The exercise:
Repeat the entries below with "Select" swapped for "Choose" and all other wording unchanged. Leave the pictures out of your version.

Information given:
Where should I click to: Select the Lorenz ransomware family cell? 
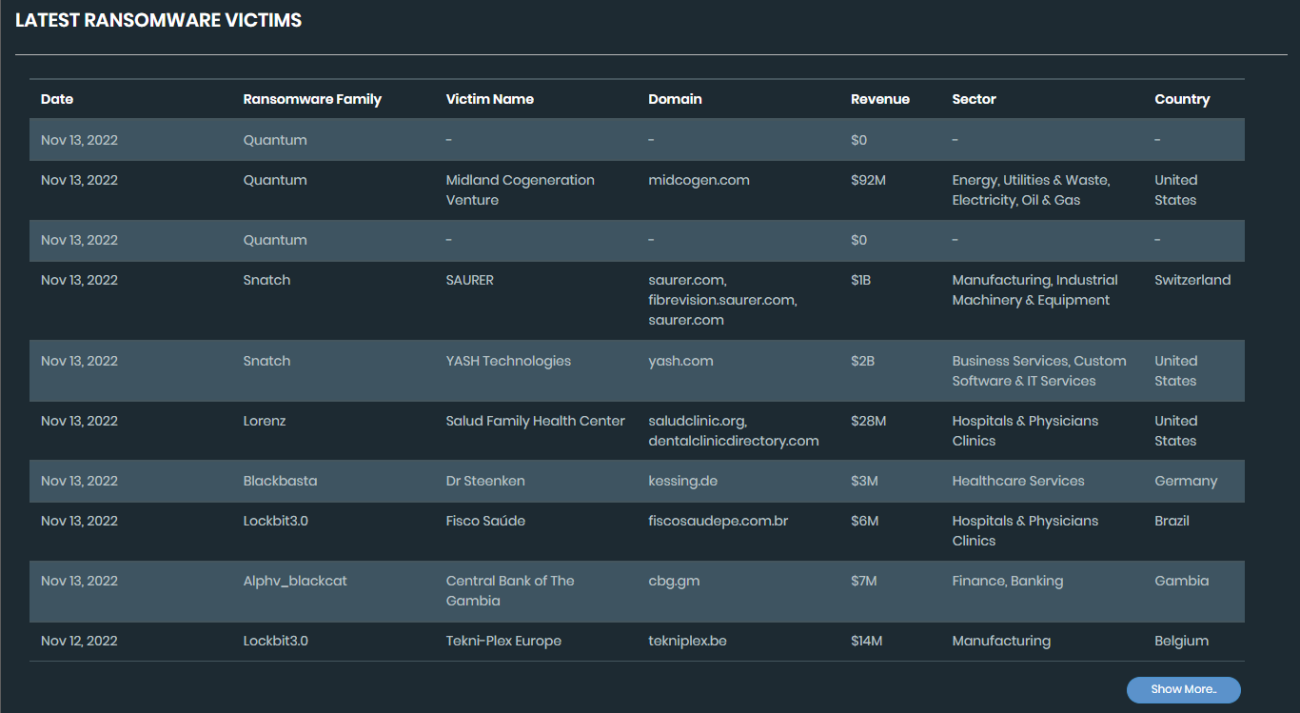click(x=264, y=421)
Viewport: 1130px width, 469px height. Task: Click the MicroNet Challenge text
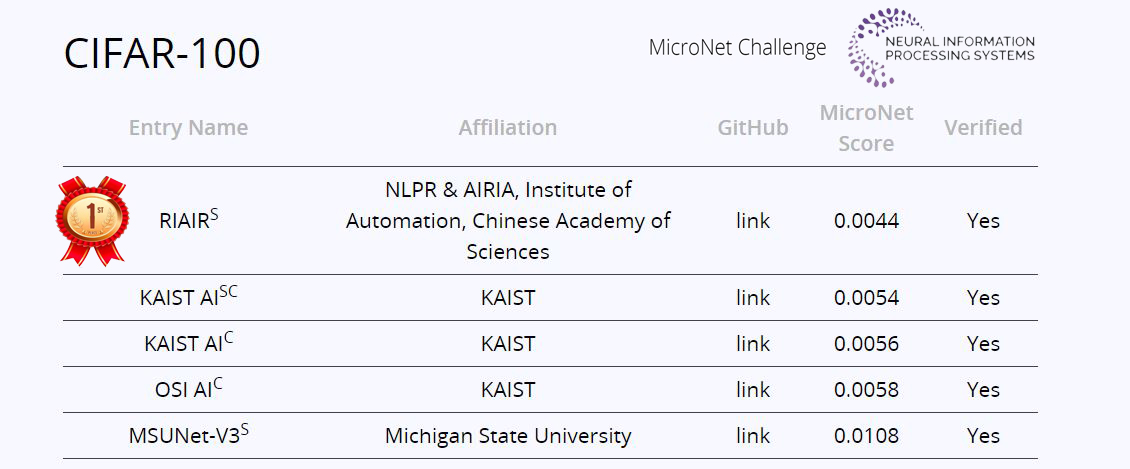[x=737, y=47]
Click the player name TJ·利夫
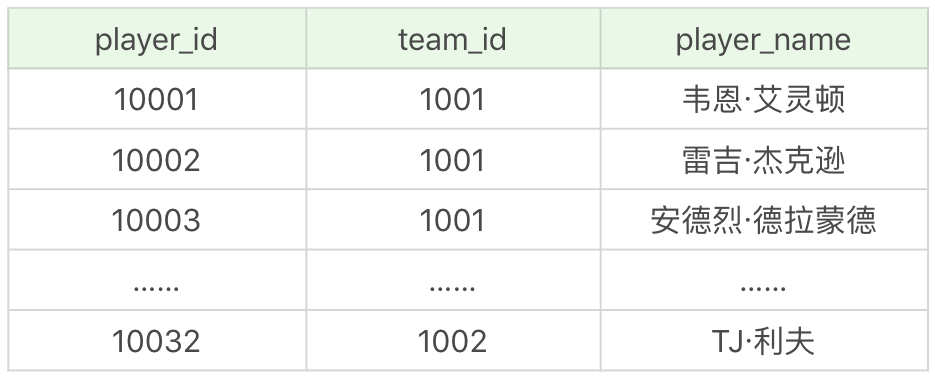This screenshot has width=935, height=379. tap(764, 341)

The answer:
Where should I click to: Choose the Lorenz ransomware family cell? 
click(x=264, y=421)
Viewport: 1130px width, 469px height. Task: Click the MicroNet Challenge text
[x=737, y=47]
Click the player name TJ·利夫
This screenshot has width=935, height=379. tap(764, 341)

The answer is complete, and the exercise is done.